**Assignment:** Exact copy, pictures omitted: the line holding "Screen dimensions: 2287x1624" and every line after it down to the end of the entries.

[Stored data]
======
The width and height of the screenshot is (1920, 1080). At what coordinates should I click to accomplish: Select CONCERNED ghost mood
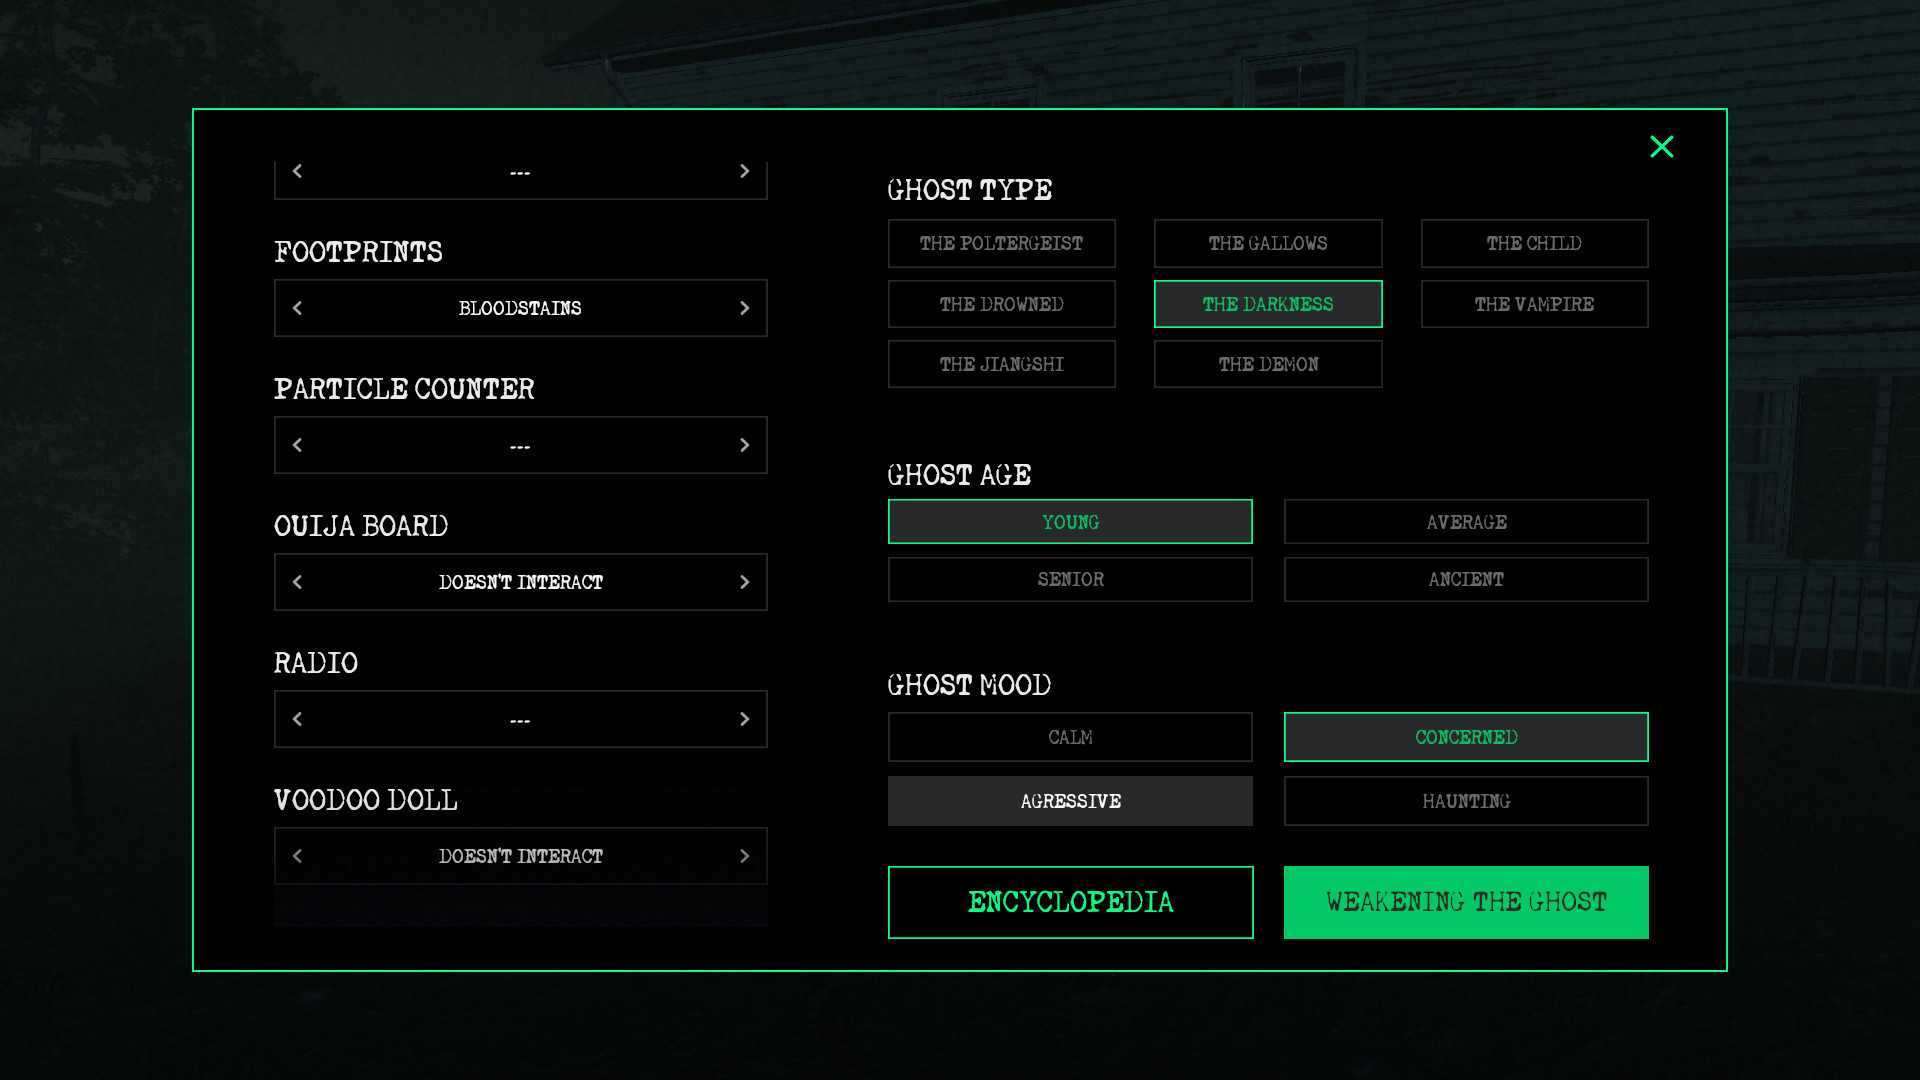[x=1465, y=737]
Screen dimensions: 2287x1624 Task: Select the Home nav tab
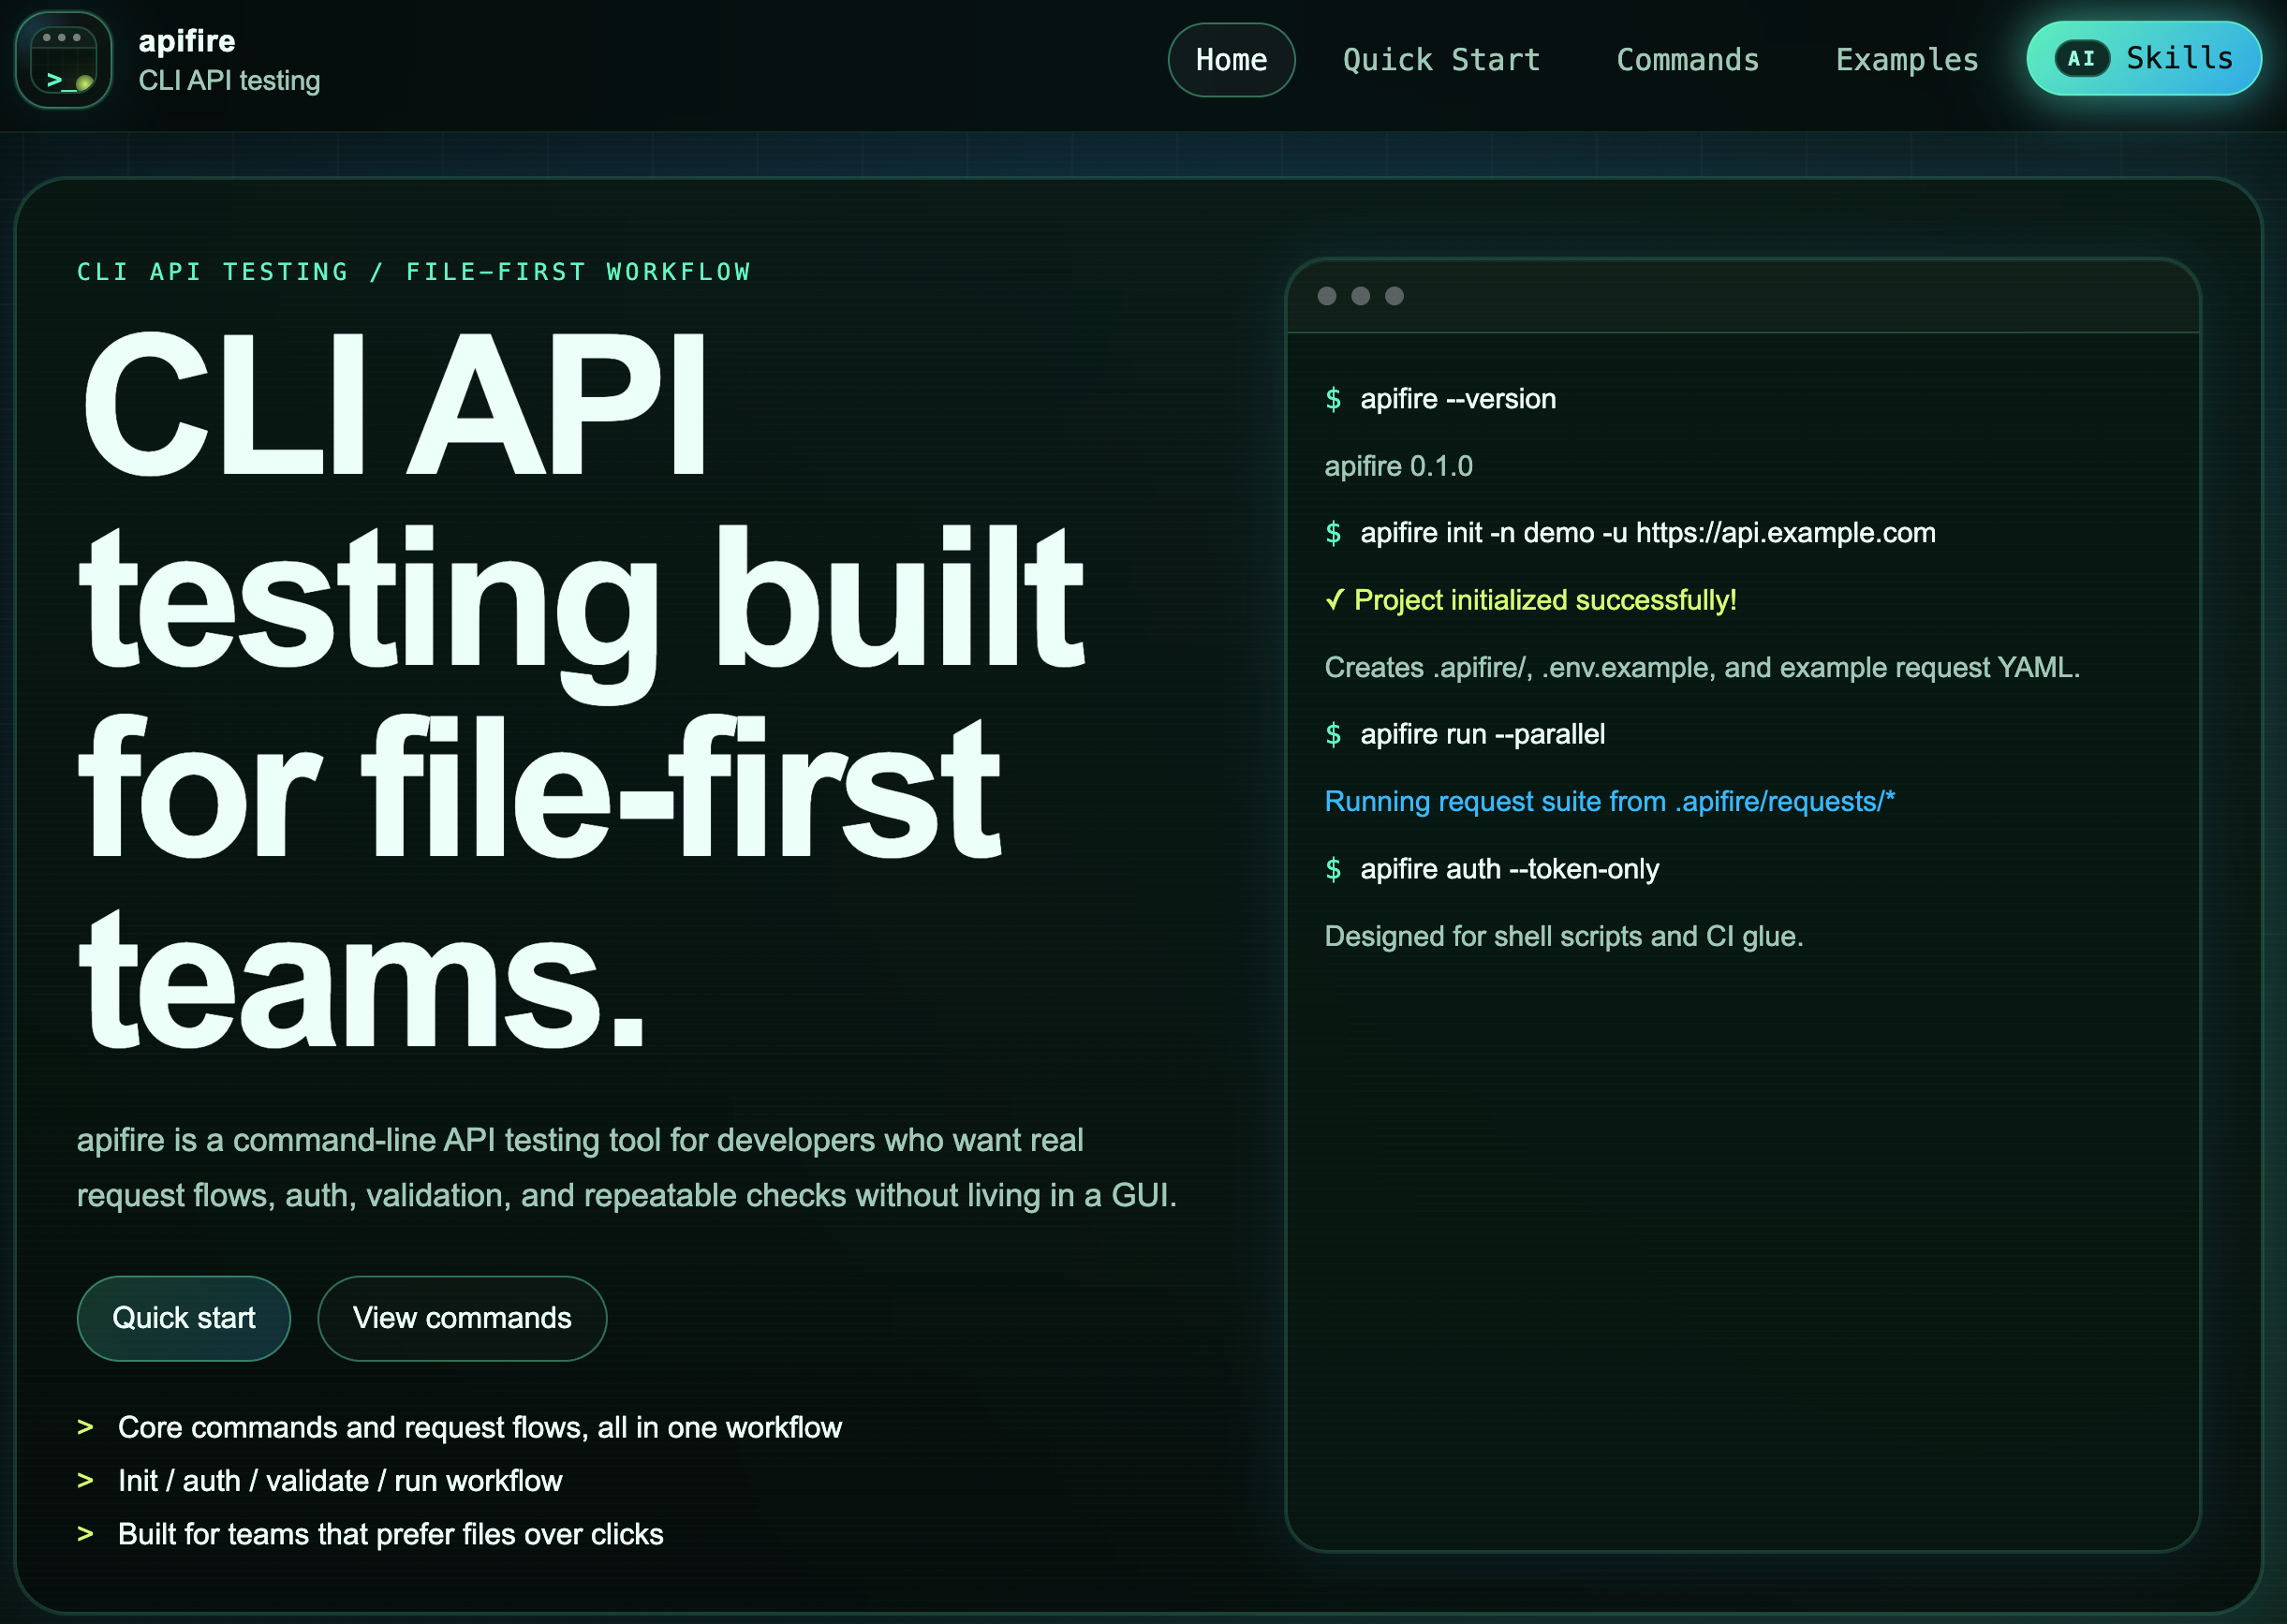pos(1231,60)
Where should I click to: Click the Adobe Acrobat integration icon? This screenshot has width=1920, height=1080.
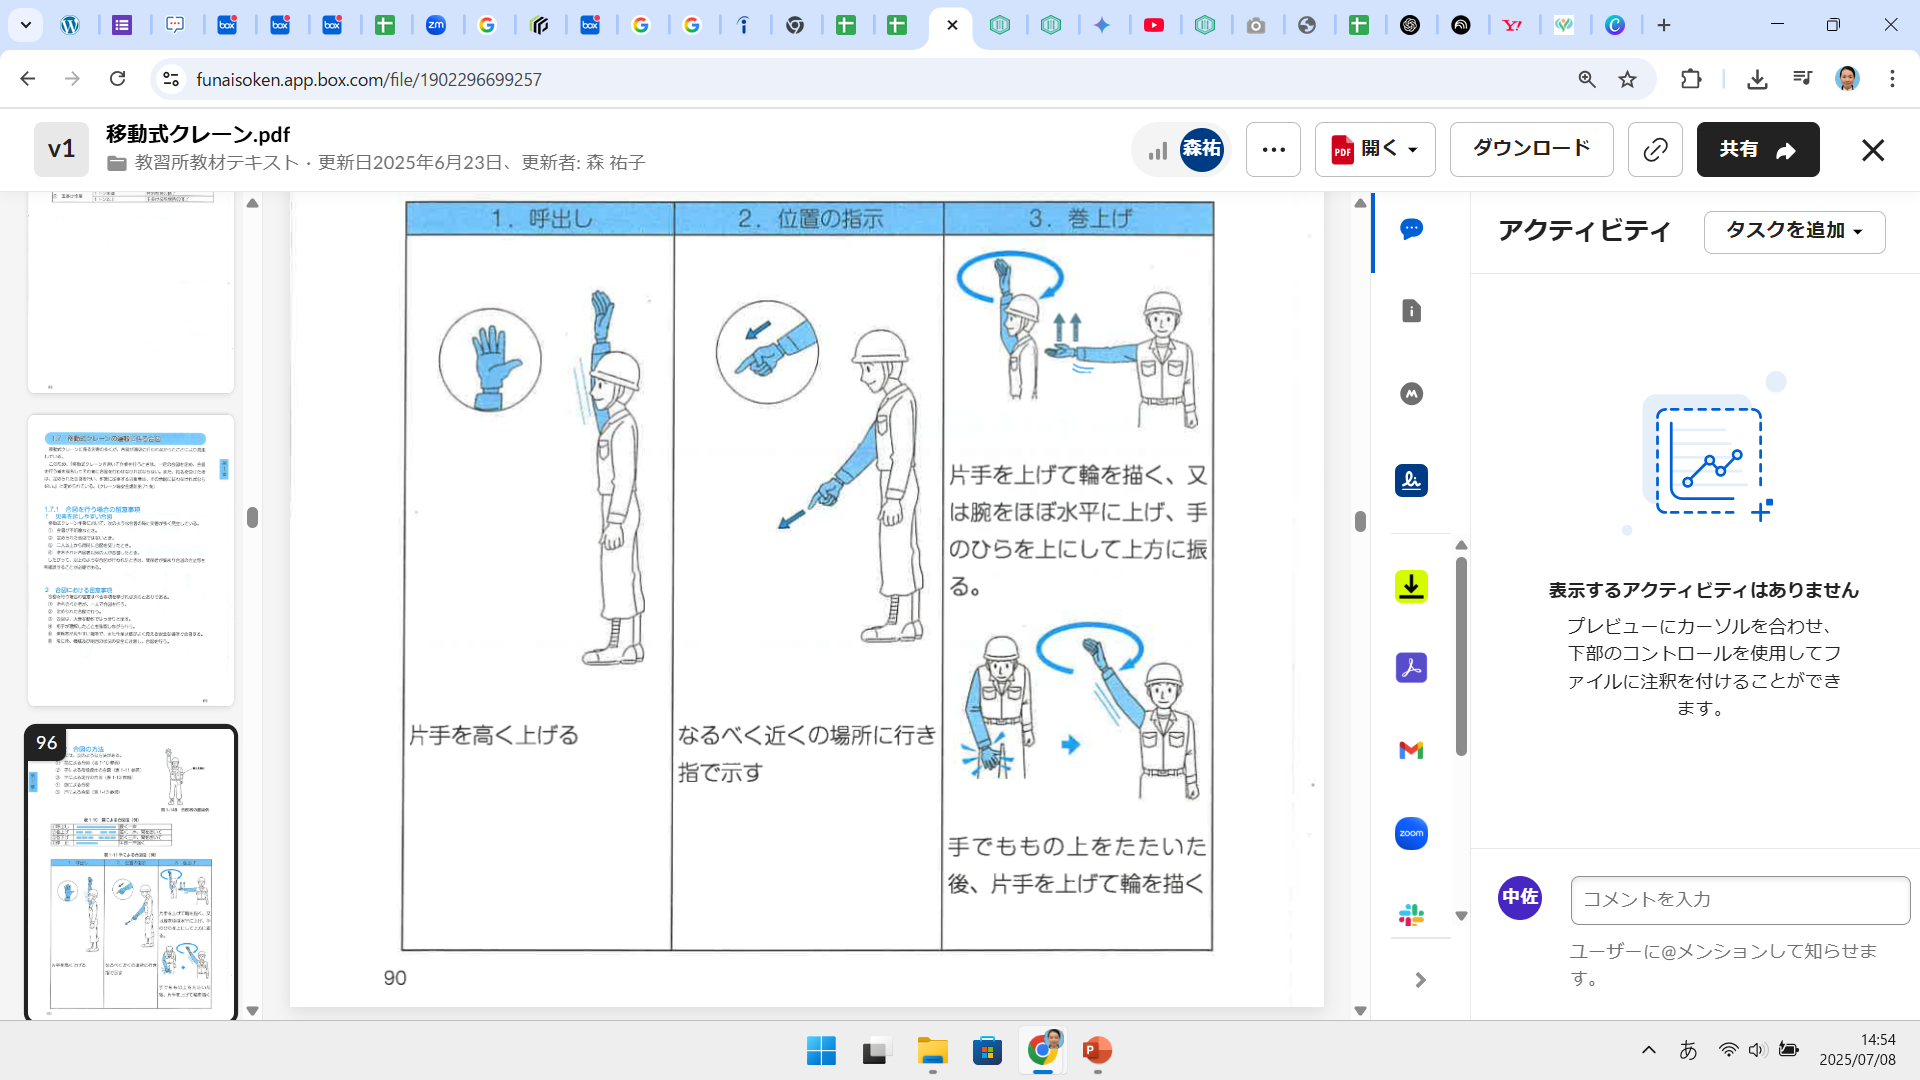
======
**Exercise answer:**
Screen dimensions: 2287x1624 Task: Select the Home nav tab
pos(1231,60)
Where should I click to: Click the Adobe Acrobat integration icon? This screenshot has width=1920, height=1080.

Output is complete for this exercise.